I first tried too get some real horns for rattling with no avail ..Did some searching and found and interesting product for rattling .A Rattlbox with some outstanding guarantee"s as follows.

"Have someone rattle with 2 full sets of real antlers. Test The Rattlebox and any other rattling product against that real antler sound. If you don't think The Rattlebox sounds more realistic than any other product tested, we will refund your money, Remember … if it doesn't sound like real antlers, how do you expect deer to come into it?"

"Hold your bow in one hand and rattle with The Rattlebox and any other rattling product. Also try to draw back without putting anything down or away.

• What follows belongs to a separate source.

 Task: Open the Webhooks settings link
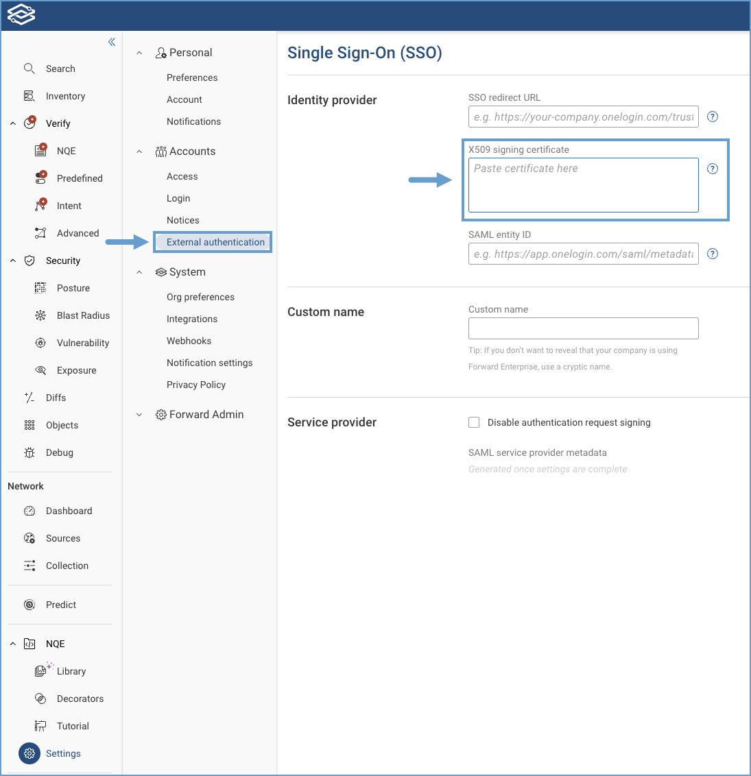(189, 341)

If you don't think The Rattlebox is easier to use than any other rattling product, we will refund your money". 

So I ordered this product..A couple days later it arrived...I was blow away the realistic sound and ease too use..clip onto your thigh or belt clip included..Out of the way for ease too get your bow ready with very little movement.You can go too ther web page and listen too the sound of this box {bmoproducts]..I give this product and A + for sound and ease too use..end of October i cant wait too use this when the heat is on in the woods.


----------



## decalman (Sep 27, 2011)

Great product, light weight, very easily controlled un like antlers. sounds the same and he is one of the good guys.


----------



## thirdhandman (Nov 2, 2009)

decalman said:


> Great product, light weight, very easily controlled un like antlers. sounds the same and he is one of the good guys.


Sounds Just like the real thing only easier and designed by and made in the USA by an American bow hunter


----------



## dcbowtecher (Dec 18, 2009)

I purchased this product after misplacing my synthetic antlers. Prior to the purchase, I contacted the outfit. I ended up speaking with the gentleman's wife, as he was off on a hunting trip. Our conversation went well. Mind you, I bought the product in '10, but have yet to employ them during hunting. I was equally impressed at the sound and overall, simplistic design. It's unobtrusive, yet easily accessible. I was just in the pro shop the other day and sampled one the competitors offerings. It didn't even come close in comparison. They sounded very 'tinny'. I eventually called back to speak with the owner and again the conversation was great. He assured me that if I wasn't satisfied, he would make it right. I probably won't use them this weekend, but certainly will in another couple of weeks. A buddy killed a giant six this past Saturday, by making a couple of grunts on his tube. So soon deer 'love' will be in the air. Kudos to the product.


----------



## thirdhandman (Nov 2, 2009)

I'm am using them now. Have brought in 3 smaller bucks already. 110" to 120". Season I young and I look for 150" or better.


----------



## meyerske (Dec 26, 2004)

Great product here. A+++


----------